== Segment start ==
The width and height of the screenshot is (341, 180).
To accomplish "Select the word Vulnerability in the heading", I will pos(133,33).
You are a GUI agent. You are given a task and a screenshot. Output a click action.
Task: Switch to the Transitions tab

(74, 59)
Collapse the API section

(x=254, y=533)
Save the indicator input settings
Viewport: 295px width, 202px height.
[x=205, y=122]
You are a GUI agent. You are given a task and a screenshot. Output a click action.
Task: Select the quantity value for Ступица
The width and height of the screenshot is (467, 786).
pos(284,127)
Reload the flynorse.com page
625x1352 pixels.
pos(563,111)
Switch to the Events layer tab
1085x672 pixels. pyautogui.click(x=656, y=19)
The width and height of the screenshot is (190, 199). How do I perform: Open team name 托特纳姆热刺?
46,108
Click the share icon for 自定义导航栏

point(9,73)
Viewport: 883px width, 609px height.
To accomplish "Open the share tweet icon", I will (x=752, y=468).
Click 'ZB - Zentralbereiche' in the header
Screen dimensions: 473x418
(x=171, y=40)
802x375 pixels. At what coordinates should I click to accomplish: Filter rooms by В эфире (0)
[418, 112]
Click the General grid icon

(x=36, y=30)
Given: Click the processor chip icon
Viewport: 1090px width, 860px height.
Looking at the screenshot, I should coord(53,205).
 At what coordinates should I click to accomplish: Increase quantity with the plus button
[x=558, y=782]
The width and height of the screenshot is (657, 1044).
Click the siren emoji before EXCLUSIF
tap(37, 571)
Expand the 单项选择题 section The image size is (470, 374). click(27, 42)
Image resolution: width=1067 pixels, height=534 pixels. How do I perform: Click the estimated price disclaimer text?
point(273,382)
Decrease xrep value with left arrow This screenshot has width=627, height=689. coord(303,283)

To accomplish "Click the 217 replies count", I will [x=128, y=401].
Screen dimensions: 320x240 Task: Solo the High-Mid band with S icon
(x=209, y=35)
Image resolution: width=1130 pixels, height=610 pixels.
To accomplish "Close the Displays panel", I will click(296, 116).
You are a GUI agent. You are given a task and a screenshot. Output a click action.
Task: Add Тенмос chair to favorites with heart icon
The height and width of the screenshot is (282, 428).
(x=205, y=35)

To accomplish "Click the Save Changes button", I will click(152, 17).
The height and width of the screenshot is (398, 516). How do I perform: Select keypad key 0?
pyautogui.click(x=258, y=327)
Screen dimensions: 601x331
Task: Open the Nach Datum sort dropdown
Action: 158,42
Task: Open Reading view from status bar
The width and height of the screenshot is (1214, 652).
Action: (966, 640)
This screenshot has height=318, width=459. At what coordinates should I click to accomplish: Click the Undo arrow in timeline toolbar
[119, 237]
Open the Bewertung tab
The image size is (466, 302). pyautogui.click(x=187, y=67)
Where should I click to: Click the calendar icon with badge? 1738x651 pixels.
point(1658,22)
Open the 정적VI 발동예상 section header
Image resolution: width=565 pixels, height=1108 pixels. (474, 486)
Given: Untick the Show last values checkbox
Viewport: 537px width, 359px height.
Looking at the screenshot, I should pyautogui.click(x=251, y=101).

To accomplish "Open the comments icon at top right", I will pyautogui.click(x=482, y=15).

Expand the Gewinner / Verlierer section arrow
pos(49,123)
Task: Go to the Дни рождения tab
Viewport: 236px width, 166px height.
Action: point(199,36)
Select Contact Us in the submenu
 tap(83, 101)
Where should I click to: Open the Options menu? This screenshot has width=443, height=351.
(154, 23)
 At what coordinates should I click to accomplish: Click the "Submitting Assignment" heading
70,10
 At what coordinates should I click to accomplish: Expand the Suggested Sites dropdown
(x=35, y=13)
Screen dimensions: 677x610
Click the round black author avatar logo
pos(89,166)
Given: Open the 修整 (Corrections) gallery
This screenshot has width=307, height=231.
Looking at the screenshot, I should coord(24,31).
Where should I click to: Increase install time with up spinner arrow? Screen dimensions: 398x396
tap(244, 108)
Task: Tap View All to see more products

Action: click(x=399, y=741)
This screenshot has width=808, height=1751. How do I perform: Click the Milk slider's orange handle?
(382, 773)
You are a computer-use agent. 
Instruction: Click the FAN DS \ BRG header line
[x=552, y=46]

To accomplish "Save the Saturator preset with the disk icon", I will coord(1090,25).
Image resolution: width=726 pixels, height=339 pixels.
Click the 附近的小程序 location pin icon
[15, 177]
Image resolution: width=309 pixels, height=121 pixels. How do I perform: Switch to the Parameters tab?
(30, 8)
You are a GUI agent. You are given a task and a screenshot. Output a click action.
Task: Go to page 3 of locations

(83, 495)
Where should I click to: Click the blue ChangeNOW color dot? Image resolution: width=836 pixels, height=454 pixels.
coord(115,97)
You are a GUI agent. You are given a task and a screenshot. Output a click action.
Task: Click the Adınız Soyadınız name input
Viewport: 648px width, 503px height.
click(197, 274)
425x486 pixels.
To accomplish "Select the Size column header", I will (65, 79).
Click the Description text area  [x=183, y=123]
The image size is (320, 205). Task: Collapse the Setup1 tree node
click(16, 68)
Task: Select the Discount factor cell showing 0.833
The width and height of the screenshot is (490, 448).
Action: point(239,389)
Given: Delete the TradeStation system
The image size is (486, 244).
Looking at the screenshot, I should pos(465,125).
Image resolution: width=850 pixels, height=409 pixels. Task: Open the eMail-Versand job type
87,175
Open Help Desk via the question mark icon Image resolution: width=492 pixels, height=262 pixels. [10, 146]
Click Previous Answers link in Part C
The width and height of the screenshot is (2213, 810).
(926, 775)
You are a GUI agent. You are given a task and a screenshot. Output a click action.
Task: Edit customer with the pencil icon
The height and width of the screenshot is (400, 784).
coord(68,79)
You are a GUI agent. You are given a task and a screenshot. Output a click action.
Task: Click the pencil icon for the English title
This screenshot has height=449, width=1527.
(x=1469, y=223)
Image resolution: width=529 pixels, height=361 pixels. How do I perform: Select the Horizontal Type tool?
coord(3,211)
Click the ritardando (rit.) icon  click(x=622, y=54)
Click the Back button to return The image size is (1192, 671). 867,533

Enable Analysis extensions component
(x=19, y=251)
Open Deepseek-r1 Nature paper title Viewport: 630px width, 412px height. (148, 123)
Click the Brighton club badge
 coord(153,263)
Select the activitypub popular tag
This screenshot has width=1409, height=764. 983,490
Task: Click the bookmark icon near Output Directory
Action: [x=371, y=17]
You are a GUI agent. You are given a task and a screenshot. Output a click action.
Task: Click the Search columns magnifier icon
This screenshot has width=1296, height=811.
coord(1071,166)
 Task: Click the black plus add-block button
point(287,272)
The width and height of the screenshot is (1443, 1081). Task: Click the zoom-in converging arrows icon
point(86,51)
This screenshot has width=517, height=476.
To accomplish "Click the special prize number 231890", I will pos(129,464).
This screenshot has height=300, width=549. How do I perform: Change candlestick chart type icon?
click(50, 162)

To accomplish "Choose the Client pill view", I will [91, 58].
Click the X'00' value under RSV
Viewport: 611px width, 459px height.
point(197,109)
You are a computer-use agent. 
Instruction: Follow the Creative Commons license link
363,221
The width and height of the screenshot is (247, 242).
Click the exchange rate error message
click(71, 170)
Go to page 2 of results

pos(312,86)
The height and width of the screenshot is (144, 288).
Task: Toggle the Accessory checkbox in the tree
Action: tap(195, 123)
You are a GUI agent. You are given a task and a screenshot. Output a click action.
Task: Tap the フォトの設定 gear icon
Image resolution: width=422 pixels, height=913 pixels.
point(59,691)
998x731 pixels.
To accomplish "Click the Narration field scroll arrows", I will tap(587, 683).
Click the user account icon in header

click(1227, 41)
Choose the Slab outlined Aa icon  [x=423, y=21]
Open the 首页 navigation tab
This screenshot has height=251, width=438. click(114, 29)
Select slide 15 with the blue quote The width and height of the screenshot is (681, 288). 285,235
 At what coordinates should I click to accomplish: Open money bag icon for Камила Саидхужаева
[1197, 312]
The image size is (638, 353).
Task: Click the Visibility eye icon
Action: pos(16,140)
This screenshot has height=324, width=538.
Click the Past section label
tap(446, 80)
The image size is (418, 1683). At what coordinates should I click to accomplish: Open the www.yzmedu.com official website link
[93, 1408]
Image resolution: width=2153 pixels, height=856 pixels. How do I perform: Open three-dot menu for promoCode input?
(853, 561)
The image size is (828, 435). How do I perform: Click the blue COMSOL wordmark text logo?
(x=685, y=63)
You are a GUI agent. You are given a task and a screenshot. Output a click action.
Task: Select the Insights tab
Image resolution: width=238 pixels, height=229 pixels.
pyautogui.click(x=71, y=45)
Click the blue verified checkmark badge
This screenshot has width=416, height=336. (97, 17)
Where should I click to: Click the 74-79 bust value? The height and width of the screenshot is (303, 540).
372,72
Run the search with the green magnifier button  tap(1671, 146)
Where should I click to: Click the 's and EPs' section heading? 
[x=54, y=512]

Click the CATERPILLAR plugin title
== Segment end ==
**Prompt:** The string "title" appears on some lines of the data; count those lines and report only how many there are.

**Expected output:** 3